Testo mostrato:
>>>

Nelle campagne l’alimentazione aveva una base quasi interamente vegetale, con condimenti a base di grasso di maiale o di olio di noci (essendo quello d’oliva una merce assai pregiata e costosa) e sulle tavole contadine raramente apparivano carni e pesce; anche le famiglie di città si servivano ampiamente dei prodotti dell’orto.

Le verdure degli orti conventuali costituivano parte importante dell’alimentazione quotidiana dei religiosi e delle religiose: tale situazione si accentuava in tempo di Quaresima, come è attestato da un interessante menù quaresimale delle monache benedettine di Soncino.

Anche nelle raffinate cucine dei palazzi nobiliari le verdure giocavano un ruolo importante: ce lo attesta un trattato del Seicento scritto da Lancelot de Casteau, apprezzato capocuoco nelle cucine di principi vescovi e di nobili signori, che pur dimostrando una vasta conoscenza dell’arte culinaria di diversi stati europei del suo tempo, si richiama soprattutto alla cucina italiana. Tra i tanti piatti di origine italiana, ben tre sono le specialità cremonesi: una salsa di Cremona (probabilmente assai nota a quel tempo, dato che non ne indica gli ingredienti, limitandosi a consigliarla come contorno ad un arrosto di cigno), la mostarda di Cremona e una torta verde di Cremona, specie di timballo di spinaci (con zucchero e uvetta, secondo l’uso del tempo) derivato probabilmente dalla torta di erbe la cui ricetta è data dal Platina nel suo De honesta voluptate et valetudine, il primo fra i libri di cucina divulgati a stampa (1474).

Vitto ordinario nel tempo della Quadragesima (1599-1606)

Elenco dei cibi consumati giorno per giorno durante la settimana al tempo della Quaresima dalle monache benedettine di S.Caterina di Soncino

La domenica si fa delli ceci in minestra, per pitanza quattro libre di pescaria, la sera della pannata.

<<<

Materiale fornito:
>>>

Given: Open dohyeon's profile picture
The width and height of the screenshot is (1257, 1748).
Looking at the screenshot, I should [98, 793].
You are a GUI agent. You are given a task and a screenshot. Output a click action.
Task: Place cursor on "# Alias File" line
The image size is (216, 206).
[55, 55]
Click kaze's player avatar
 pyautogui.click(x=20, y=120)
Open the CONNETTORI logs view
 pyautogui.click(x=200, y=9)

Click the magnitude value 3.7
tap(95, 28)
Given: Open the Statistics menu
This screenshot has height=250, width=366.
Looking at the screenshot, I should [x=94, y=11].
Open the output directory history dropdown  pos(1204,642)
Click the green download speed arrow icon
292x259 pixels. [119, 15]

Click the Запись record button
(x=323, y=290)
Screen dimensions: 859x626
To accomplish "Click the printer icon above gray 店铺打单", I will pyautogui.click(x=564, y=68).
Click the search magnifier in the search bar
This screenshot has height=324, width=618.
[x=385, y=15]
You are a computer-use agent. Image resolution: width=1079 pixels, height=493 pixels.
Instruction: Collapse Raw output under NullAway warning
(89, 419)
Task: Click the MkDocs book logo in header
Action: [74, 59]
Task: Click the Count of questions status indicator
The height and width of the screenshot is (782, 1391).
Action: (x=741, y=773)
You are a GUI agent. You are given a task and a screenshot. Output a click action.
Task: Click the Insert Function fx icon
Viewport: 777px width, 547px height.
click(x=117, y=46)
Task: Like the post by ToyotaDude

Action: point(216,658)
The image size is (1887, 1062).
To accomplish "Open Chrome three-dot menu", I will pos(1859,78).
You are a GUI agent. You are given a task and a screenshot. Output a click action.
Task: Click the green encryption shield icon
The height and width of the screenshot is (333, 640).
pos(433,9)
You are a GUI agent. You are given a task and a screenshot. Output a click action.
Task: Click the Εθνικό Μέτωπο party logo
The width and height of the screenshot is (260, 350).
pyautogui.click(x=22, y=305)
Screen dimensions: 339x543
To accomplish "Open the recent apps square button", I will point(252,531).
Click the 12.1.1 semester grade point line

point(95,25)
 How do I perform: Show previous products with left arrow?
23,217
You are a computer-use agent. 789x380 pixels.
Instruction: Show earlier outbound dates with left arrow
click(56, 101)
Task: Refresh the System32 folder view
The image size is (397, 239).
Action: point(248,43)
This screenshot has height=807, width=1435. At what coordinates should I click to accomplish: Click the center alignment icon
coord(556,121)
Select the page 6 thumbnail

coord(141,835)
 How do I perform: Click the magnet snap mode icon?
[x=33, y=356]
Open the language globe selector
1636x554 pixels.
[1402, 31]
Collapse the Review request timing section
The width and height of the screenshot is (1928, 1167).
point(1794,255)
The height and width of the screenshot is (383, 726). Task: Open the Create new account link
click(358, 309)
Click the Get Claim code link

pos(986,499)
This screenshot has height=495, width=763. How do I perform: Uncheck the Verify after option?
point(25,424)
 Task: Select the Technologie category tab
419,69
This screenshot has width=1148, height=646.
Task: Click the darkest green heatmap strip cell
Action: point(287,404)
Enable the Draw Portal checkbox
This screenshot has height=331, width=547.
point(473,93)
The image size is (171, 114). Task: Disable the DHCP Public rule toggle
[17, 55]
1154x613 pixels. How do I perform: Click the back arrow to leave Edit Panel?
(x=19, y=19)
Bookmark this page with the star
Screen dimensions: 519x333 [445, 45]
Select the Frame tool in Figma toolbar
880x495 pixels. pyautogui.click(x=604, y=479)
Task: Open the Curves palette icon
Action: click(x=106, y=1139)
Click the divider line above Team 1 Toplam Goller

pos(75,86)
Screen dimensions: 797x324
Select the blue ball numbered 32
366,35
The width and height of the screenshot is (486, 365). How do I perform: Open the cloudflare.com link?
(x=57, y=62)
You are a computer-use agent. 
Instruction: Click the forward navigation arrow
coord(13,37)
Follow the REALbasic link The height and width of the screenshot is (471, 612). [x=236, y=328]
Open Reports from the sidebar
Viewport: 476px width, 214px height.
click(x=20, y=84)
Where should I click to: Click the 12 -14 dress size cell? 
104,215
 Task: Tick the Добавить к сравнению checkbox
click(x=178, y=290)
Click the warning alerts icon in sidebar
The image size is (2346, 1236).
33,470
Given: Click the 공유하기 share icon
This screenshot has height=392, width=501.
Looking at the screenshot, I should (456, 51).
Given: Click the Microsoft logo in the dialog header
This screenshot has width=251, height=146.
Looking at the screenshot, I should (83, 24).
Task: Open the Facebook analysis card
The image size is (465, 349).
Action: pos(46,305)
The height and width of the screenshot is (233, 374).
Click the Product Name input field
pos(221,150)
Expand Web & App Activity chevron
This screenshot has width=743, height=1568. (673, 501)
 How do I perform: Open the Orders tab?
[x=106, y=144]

<<<

Compiti da svolgere:
- 1) Secondo il testo sulle verdure nell'alimentazione del passato, quale fu il primo libro di cucina divulgato a stampa?
- 2) Riassumi in due frasi il testo sulle verdure nell'alimentazione del passato.
- 3) Prosegui il testo sulle verdure nell'alimentazione del passato a partire dal punto in cui si ferma.

Risultati per compito:
- 1) Il De honesta voluptate et valetudine del Platina, pubblicato nel 1474.

- 2) Nelle campagne l'alimentazione era quasi interamente vegetale e carne e pesce comparivano di rado sulle tavole contadine. Anche le famiglie di città usavano molto i prodotti dell'orto, e le verdure erano importanti nei conventi, soprattutto in Quaresima, e perfino nelle cucine nobiliari, come attesta il trattato seicentesco di Lancelot de Casteau con le sue tre specialità cremonesi.

- 3)
Il lunedì minestra di verze over spinacci, pitanza delle fritole.
Il martedì fagioli, pitanza quattro libre di pescaria o veramente fava rostita.
Il mercordi si fa menestra di fogliate con l’agliata, per pitanza delli gambari, over ranzoni et insalata.
Il giovedi si fa minestra di ceci, per pitanza quattro libre di pescaria.
Il venerdi della panata, per pitanza delle noci overo fava rostita.
Il sabato menestra d’herbe overo lumache et insalata. La sera non si da niente di colatione.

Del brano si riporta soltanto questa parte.